▶ [Your instructions]:
The string "ساده" may appear on lines of the entries below; report how many such lines there are, and only that.

▶ [Source material]:
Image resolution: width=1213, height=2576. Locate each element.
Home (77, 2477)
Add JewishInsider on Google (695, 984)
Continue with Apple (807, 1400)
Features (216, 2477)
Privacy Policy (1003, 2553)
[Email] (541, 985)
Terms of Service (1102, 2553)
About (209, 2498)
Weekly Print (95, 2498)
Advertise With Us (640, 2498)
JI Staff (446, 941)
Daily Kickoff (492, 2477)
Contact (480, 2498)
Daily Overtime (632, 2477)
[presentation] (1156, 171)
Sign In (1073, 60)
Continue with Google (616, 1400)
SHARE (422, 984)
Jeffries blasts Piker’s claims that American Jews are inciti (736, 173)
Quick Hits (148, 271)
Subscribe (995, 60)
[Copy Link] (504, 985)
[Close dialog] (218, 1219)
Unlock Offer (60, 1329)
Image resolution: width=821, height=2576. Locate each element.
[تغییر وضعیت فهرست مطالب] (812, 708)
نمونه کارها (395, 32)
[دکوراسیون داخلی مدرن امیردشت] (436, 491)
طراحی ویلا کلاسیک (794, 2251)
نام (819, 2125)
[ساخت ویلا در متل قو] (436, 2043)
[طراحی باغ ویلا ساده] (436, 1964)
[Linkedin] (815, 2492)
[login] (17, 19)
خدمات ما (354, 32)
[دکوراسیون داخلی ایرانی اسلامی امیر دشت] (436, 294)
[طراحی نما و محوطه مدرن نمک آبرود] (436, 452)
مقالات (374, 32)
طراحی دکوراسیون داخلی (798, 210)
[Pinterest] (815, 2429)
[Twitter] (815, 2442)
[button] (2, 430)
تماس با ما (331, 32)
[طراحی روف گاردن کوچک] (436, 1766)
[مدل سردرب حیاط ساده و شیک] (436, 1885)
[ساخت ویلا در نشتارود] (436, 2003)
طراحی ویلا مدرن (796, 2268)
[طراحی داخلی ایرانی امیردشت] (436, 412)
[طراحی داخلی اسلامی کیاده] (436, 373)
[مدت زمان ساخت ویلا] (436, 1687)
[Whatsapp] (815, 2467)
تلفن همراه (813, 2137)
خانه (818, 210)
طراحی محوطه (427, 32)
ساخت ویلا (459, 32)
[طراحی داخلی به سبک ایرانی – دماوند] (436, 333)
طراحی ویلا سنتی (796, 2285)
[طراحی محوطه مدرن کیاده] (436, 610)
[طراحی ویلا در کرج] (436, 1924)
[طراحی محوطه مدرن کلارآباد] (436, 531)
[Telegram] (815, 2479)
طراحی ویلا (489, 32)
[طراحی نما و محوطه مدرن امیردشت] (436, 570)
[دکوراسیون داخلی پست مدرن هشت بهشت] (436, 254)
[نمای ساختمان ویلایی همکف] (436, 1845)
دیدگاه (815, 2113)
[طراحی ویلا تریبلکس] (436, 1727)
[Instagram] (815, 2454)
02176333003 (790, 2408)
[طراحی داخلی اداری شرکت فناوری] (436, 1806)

▶ [Response area]:
2